Patrick Beverley
Logically, Beverley should have been a great fit on this Lakers team, an off-ball guard who does damage as a spot-up threat without taking too many opportunities away from the team’s two superstars, all while acting like a pest defensively. That has not been the case thus far, however, as Beverley has performed at the level hardly becoming of a rotation player, let alone of a starter.
Beverley’s 4.5 points per game and 23.5 percent shooting from beyond the arc are brutal enough but when you factor in his BPM (-3.4, 181st league-wide) and VORP (-0.2, in the mid-400s), you are looking at a player who is killing his value heading into unrestricted free agency prior to his age-35 season.
Fred VanVleet
The Raptors haven’t far exceeded preseason expectations, and part of the reason for that has been the play of VanVleet, who hasn’t looked like the All-Star of seasons past.
Now, that could easily change, of course, but there’s no question VanVleet has struggled on the campaign, averaging 17.0 points on 36.0 percent shooting from the floor, 32.6 percent from three.
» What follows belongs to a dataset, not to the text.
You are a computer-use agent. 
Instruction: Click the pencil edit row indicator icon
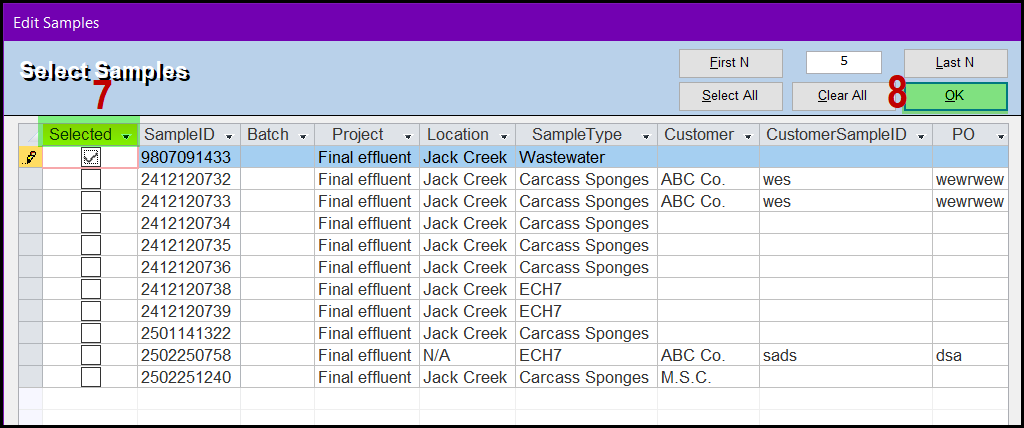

VanVleet hasn’t been the impactful difference-maker of years past, as Toronto is merely 1.3 points per 100 possessions better with him on the floor this season, a lowly mark for a player of VanVleet’s abilities.
VanVleet clearly isn’t fully healthy and is trying to play through pain because in his last nine games after sitting out three of five contests due to injury, he’s averaging 15.1 points and shooting 32.8 percent from the field.
D’Angelo Russell
His raw numbers have improved of late but overall on the campaign, Russell has struggled to find his role on a team with two seven-foot behemoths clogging the paint and a fellow ball-dominant lead guard playing alongside him.
Just last night, Russell had 23 points in a 21-point defeat to Portland, requiring 19 shot attempts to reach that total while boasting a plus/minus of -13. Even more concerning is that for the season, Minnesota has been nearly 10 points worse with Russell on the floor.
Whatever teams do go after Russell in free agency will surely be in need of a bucket-getting lead guard and have a table-setting guard already in place, as Russell has shown he doesn’t acclimate well to sharing with another high-usage player in the same backcourt.